**TEXTABSCHNITT:**
=-=-=
Reichsstatthalter

Reichsstatthalter

In der Zeit des Nationalsozialismus im Deutschen Reich von 1933 bis 1945 gab es Reichsstatthalter für in etwa den altdeutschen Teilstaaten entsprechende, reichsunmittelbare Verwaltungsbezirke, die Reichsgaue.[1] Die Reichsstatthalter waren Beauftragte der Reichszentrale in der Region, mit Überwachungs-, Eingriffs- und Leitungsfunktionen betraut und auf höchster Führungsebene verantwortlich für die länderseitige Gleichschaltung durch Auflösung der Landtage und Verkündung der Gesetze. Ihre Aufgabe entsprach in etwa der des Landespräsidenten, teilweise übten sie dieses Amt in Personalunion aus.
=-=-=
**VORLIEGENDES MATERIAL:**
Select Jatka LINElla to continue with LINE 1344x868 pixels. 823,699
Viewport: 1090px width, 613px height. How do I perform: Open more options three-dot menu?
=-=-=
**AUFGABENSTELLUNG:** Zitieren Sie aus dem Textabschnitt über die Reichsstatthalter die Passage, die mit den Worten „In der Zeit“ beginnt und mit „in Personalunion aus.“ endet. Die Auflistung hat mit dem Textabschnitt nichts zu tun.

**ERGEBNIS DER AUFGABE:**
In der Zeit des Nationalsozialismus im Deutschen Reich von 1933 bis 1945 gab es Reichsstatthalter für in etwa den altdeutschen Teilstaaten entsprechende, reichsunmittelbare Verwaltungsbezirke, die Reichsgaue.[1] Die Reichsstatthalter waren Beauftragte der Reichszentrale in der Region, mit Überwachungs-, Eingriffs- und Leitungsfunktionen betraut und auf höchster Führungsebene verantwortlich für die länderseitige Gleichschaltung durch Auflösung der Landtage und Verkündung der Gesetze. Ihre Aufgabe entsprach in etwa der des Landespräsidenten, teilweise übten sie dieses Amt in Personalunion aus.